We don't "require" it to be symmetric arbitrarily; we demonstrate that it is symmetric by looking at the physics that it represents.

First, take the case where the second index is 0, i.e., a quantity like $T(e_i, e_0)$, where $i$ can be 1, 2, or 3. This is the energy flux in the $i$ direction as measured by an observer with 4-velocity $e_0$. Saying that the SET is symmetric is saying that this energy flux must be the same as the momentum density $T(e_0, e_i)$. There are various heuristic arguments that one can use to see that this is the case.

Second, take the case where both indexes are 1, 2, or 3, i.e., a quantity like $T(e_i, e_j)$, and $i \neq j$ (since the case where they are equal is on the diagonal and doesn't play a role in whether the tensor is symmetric).

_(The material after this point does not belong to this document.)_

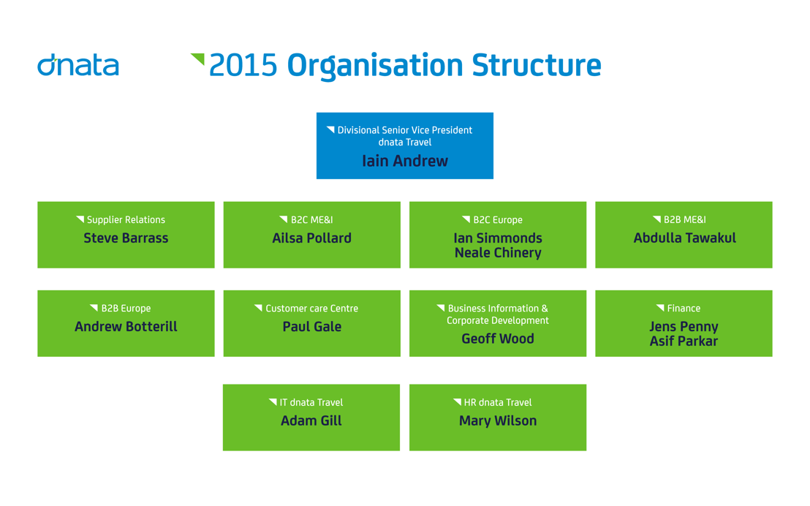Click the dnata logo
(x=78, y=64)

This is shear stress, as noted above, and there are, again, various heuristic arguments from the theory of shear stresses for why these must be symmetric, i.e,. $T(e_i, e_j) = T(e_j, e_i)$.

More formally, one can derive the symmetry of the SET, at least with its standard definition, by looking at how it is derived from the Lagrangian, or by looking at the Einstein Field Equation and noting that the Einstein tensor must be symmetric because of how it is derived from the Riemann tensor.

I don't think your equation there is correct; see above.

Last edited: Jun 1, 2016
3. Jun 1, 2016

### JonnyG

@PeterDonis

Thank you for your reply. I checked again and Wald indeed has a negative sign in the equation I mentioned. MTW also has a minus sign in front of that equation as well, on page 131 in box 5.1. Perhaps it is just a convention? I don't know.

4. Jun 2, 2016

### Staff: Mentor

I don't have my copies of either handy at the moment so I can't check to see the context. I'll defer further comment until I can.